Sentado en la plaza lee y fuma mientras espera a la clienta habitual. Ella, analfabeta, ocupa el taburete frente a él y le muestra su corazón. Le confía anhelos y amores que él, como intérprete autorizado de sentimientos y propósitos, transcribe por comisión. Son palabras bellas que la remitente se adjudica sin pudor, sin imaginar que el escribano dibuja la frase íntima de un repertorio cursi y machacón (ella tampoco sabe que el librito de poemas es insustituible en la labor). Semanas después regresa la mujer. Le trae la carta de respuesta, que el escribiente --¿quién más?-- le puede descifrar. Y no hay que dudar que del otro lado de la comunicación, en otros portales, se halle otro evangelista que ha respondido con fervor.
Con algo de poeta, y otro poco de tinterillo notarial, el escribano público, o evangelista, durante mucho tiempo fue la única posibilidad de comunicación epistolar. Modesto y silencioso en el mercado popular, el amanuense fue visto como persona de cierta dignidad; y es que había pocos que sabían usar pluma tinta y papel.

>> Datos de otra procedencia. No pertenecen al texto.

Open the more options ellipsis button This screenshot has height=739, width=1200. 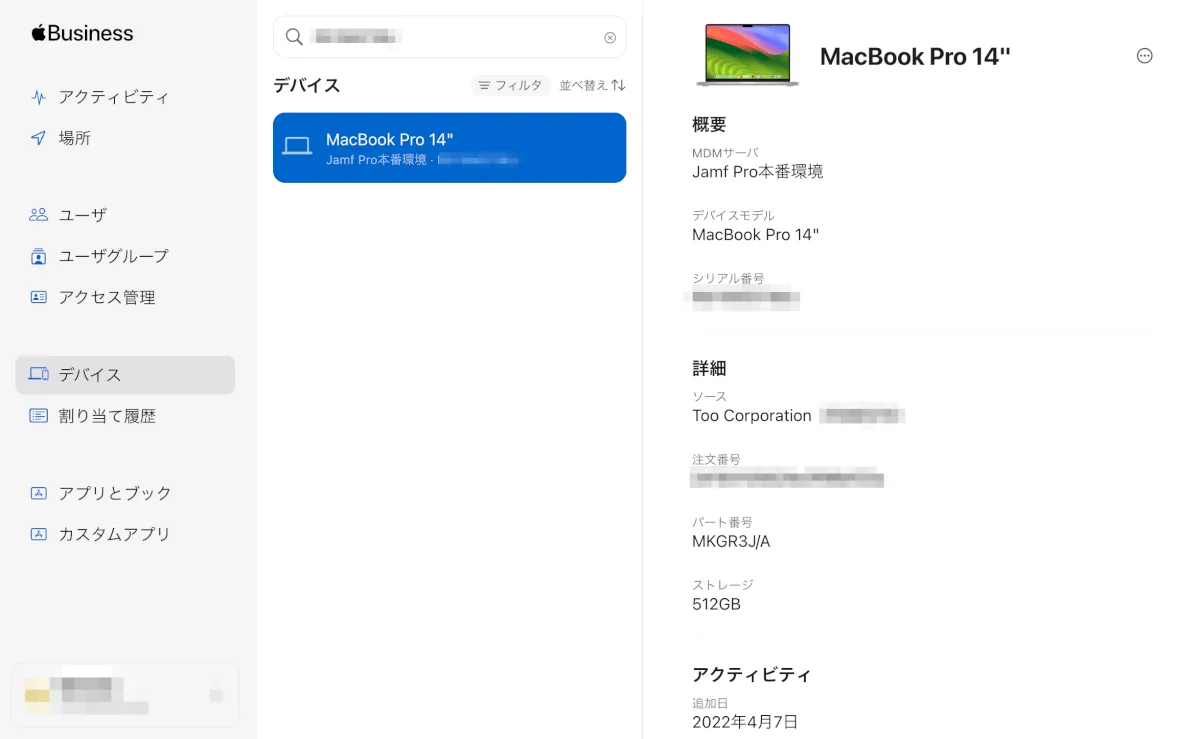click(x=1145, y=56)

Urbano por excelencia el evangelista ha visto trascurrir el tiempo y la mutación social, y por causas ajenas a su voluntad un día compró la pesadísima máquina de escribir, y se plantó afuera de alguna dependencia pública para satisfacer cualquier trámite oficial: Al secretario del abogado le urgía redactar de volada una demanda judicial; y la gente buena tenía que llenar formularios administrativos que no cualquiera podía desmadejar; y es que los burócratas de ventanilla exigían letra clara y datos bien precisos bajo amenaza de regresar a la fila y repetir el trámite una y otra vez...
El evangelista no se dio por vencido e impertérrito esperó leyendo y fumando en su escritorio: y los fotógrafos, los que le hacen al antropólogo, lo retrataron como figura social en extinción porque ya no escribía cartas y poemas a comisión, sino folletos y hojas de publicidad. Los urbanólogos dijeron que la educación pública y la computadora harían desaparecer al escribidor profesional... pero claramente se equivocaron de pe a pa. Ya no se llama "evangelista" pero sigue cumpliendo con su función, y cualquier publicista sabe que debe contratar al copywriter para ofrecer la comunicación escrita, simple y llanamente porque en nuestros días lo más común es el analfabetismo funcional.